A participatory method for public health interventions in low-income and middle-income countries: operationalising the capability approach

Biggeri, Mario (1); Nannini, Maria (1); Ferrannini, Andrea (2) (2018). 'A Participatory Method for Public Health Interventions in Low-income and Middle-income Countries: Operationalising the Capability Approach' Paper presented at the annual conference of the HDCA, Buenos Aires, Argentina 2018.


The historical evolution of public health interventions shows a growing programs complexity. Outcome measures and, in general, measurement methods need to adapt to such complexity (Lorgelly et al., 2010). Accordingly, the conventional evaluative space based on QALY has been recently enriched by the Capability Approach (Coast et al., 2008; Greco et al., 2016).

This framework is assuming an important role in health economics and health policy, since many experts recognise its advantages in analysing complex public health interventions (Lorgelly et al., 2010; Simon et al., 2013). The Capability Approach allows social scientists to adopt a multi-dimensional perspective, which considers also immaterial aspects and gives voice and value to the people involved into the programs. The dynamic analysis takes into account the existing barriers, as well as individual, social, and environmental conversion factors. Overall, the approach aims to construct a comprehensive measure of well-being.

The economic evaluations practice of public health interventions is substantially increasing and the operationalisation of the Capability Approach tends to enlarge it. However, important methodological challenges still exist (Borghi & Jan, 2008; Lorgelly et al., 2010; Hale, 2000; Greco et al., 2016), in particular concerning the attribution of effects, the identification of valid outcomes measure, the identification of programs’ inter-sectoral costs and consequences and the incorporation of equity considerations (Weatherly et al., 2009).

The Capability Approach meets the call to develop new methods to the measurement and assessment of well-being and its operationalisation for health programs has the potential to contribute significantly to the overcoming of relevant methodological challenges (Lorgelly et al., 2010; Greco et al., 2016; Simon et al., 2013). The literature on capabilities in health concerns mainly theoretical and conceptual issues (Lorgelly et al., 2010; Ruger, 2015; Coast et al., 2008), whilst the empirical applications are relatively limited. Greco and her colleagues (2016) provide a summary review of the attempts to operationalise the Capability Approach for evaluations of health programs. Cookson (2005) first explores the possibility of applying the approach to outcome measure within economic evaluation. Anand (2005; 2009) studies how to use the information contained in large household surveys in order to identify and assess the list of core capabilities proposed by Nussbaum (2000). Furthermore, Lorgelly with other researchers (2008) refines this analysis by constructing the important capability index called OCAP 18. There exist some valid applications of capability measures for specific evaluation areas, such as the ICECAP index for elderly developed by Coast and others (2008), or the OxCAP-MH (Simon et al., 2013) for outcome measurement in mental health research. Although these examples of operationalisation represent important contributions to the methodological improvement of the Capability Approach, they have a limited generalisability. Moreover, there exist few applications to contexts of LMICs (Greco et al., 2015).

This study presents the development and operationalisation of a multidimensional capability instrument called Structured Focus Group Discussion (SFGD), introduced by Biggeri and Ferrannini (2014) for public health research. The innovative investigation tool can be applied during different program phases: prior to the intervention implementation, it constitutes a valid pre-feasibility analysis instrument aimed at identifying the main barriers and opportunities related to the program.

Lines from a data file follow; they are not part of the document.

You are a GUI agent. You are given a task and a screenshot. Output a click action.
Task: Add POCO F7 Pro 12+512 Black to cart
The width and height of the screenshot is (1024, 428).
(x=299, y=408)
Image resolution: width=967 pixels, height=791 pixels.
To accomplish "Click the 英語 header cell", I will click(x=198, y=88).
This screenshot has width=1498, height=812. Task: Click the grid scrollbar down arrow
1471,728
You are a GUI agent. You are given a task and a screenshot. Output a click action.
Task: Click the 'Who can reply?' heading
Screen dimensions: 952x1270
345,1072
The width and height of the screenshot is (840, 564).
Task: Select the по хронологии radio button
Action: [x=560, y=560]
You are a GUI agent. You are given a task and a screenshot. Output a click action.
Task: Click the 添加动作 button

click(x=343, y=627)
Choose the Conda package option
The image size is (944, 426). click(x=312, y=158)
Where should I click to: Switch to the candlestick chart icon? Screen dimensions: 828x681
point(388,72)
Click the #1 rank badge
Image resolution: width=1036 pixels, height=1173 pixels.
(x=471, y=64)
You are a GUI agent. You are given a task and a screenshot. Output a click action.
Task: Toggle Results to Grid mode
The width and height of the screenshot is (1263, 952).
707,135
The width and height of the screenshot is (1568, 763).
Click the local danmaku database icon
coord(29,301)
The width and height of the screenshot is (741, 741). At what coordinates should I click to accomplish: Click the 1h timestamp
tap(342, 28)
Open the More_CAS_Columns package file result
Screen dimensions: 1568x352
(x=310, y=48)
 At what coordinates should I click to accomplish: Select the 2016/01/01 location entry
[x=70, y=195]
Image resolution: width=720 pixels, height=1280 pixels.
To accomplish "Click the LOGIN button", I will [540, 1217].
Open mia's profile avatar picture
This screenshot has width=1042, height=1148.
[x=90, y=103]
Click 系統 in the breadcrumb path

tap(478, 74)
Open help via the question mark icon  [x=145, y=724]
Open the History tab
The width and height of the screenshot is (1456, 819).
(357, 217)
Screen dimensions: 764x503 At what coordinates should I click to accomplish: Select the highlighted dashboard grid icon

During the intervention, it helps performing activities of monitoring and evaluation. After the end of the intervention, the SFGD contributes to capture the final impact. Given the absence of an established capability instrument to be used continuously during the public health program, this methodological improvement allows to adequately assess interventions according to a comprehensive wellbeing perspective.

The method relies on a general design flexibility and, thus, can be applied to answer various methodological challenges for different purposes, as in the case-studies discussed in this paper: pre-feasibility (Uganda), monitoring & evaluation (Uganda) and impact evaluation (India). The method thus provides an improved comparability level among different cases, and ambiguities in the capability analysis are sensitively reduced.

The paper is structured as follows. First, the method characteristics are introduced. Second, different case studies presents the operationalization of the multidimensional capability instrument, showing its adaptability to different frameworks. We conclude with a discussion on the main potentialities of the method application and its contribution to the research improvement.